Em entrevistas, normalmente relacionadas ao livro, Leonardo também relata episódios pessoais e familiares. Um deles envolve o apelido “Xandão”, que, conforme ele afirma, teria surgido dentro de casa para se referir ao filho do ministro, e não ao próprio Alexandre, como acabou se popularizando.
Produção cultural e presença digital
Além do trabalho no cartório, Leonardo mantém produção em áreas culturais e digitais. Ele publica livros, participa de projetos audiovisuais e utiliza redes sociais tanto para divulgar trabalhos artísticos quanto para explicar temas do universo do tabelionato ao público.

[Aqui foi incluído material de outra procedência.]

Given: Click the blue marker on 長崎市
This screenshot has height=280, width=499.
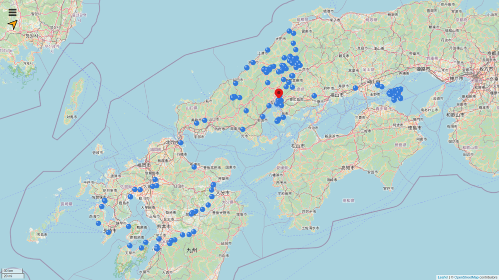Looking at the screenshot, I should [x=108, y=232].
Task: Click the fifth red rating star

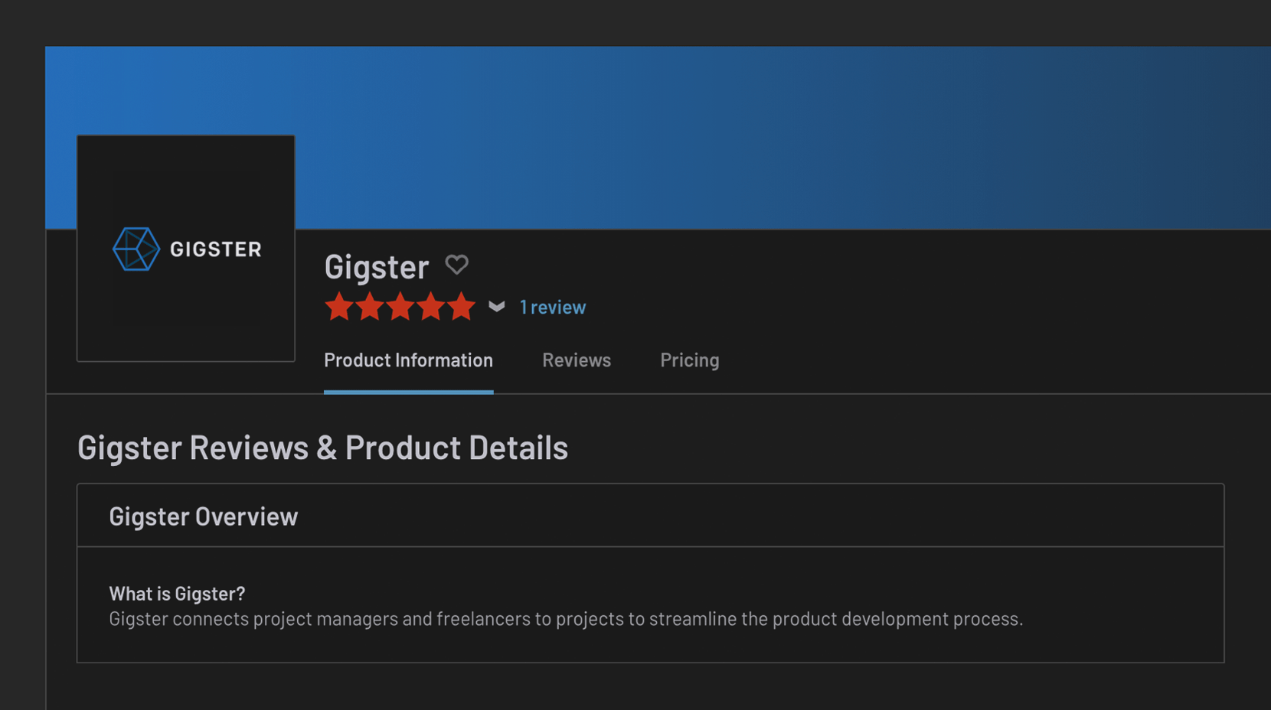Action: pos(462,307)
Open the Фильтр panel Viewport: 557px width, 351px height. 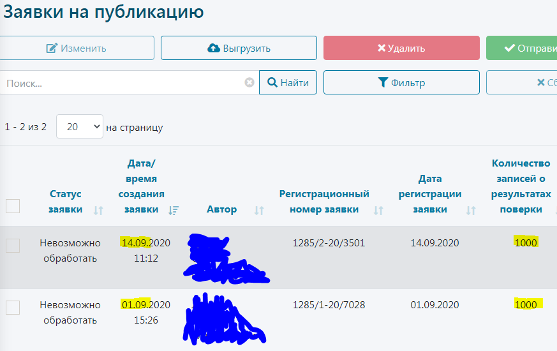(x=401, y=82)
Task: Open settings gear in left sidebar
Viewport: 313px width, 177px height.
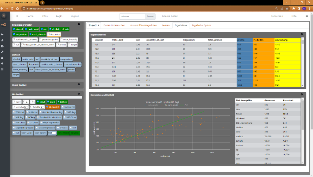Action: click(2, 63)
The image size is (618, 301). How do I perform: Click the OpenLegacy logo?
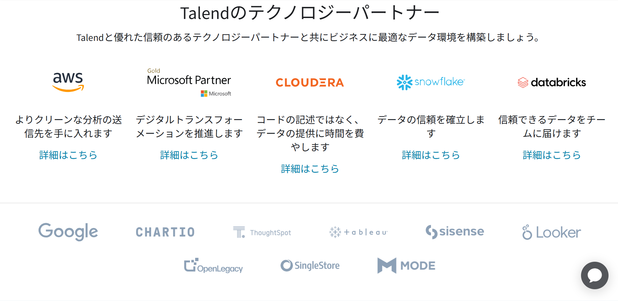pyautogui.click(x=213, y=266)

Denúncia, ADPF 209 e questionamentos sobre o cartório
Mais recentemente, o nome de Leonardo passou a aparecer em discussões jurídicas sobre sua permanência no cartório. Embora tenha ingressado por concurso, uma denúncia apresentada por Edmundo Berçot Júnior, ex-presidente do MDB de Praia Grande (SP), afirma que ele integraria uma lista de “delegatários irregulares” que deveriam ter sido afastados.
A controvérsia ganhou força no julgamento da ADPF 209, ação que tratava das regras aplicáveis à titularidade de cartórios em São Paulo. Na ocasião, Alexandre de Moraes foi o único ministro a divergir do relator e dos demais integrantes da Corte, ao votar pela chamada “perda de objeto”, entendimento que, na prática, encerraria o caso sem análise de mérito e preservaria a situação existente.
Para críticos, essa posição teria o efeito de evitar mudanças que poderiam atingir o cartório comandado por seu irmão, funcionando como uma espécie de proteção indireta. Leonardo, por sua vez, rejeita qualquer irregularidade e sustenta que sua permanência no cargo decorre exclusivamente de aprovação em concurso.
Menção a contrato e Código de Ética
A exposição da família também aparece em outra frente citada no texto. No âmbito de um contrato firmado pela advogada Viviane Barci com o Banco Master, a esposa de Leonardo, Ana Claudia Consani de Moraes, elaborou um Código de Ética para a instituição. De acordo com a matéria, o documento apresentou problemas na elaboração, como trechos incompletos e partes de modelos prontos sem a devida adequação.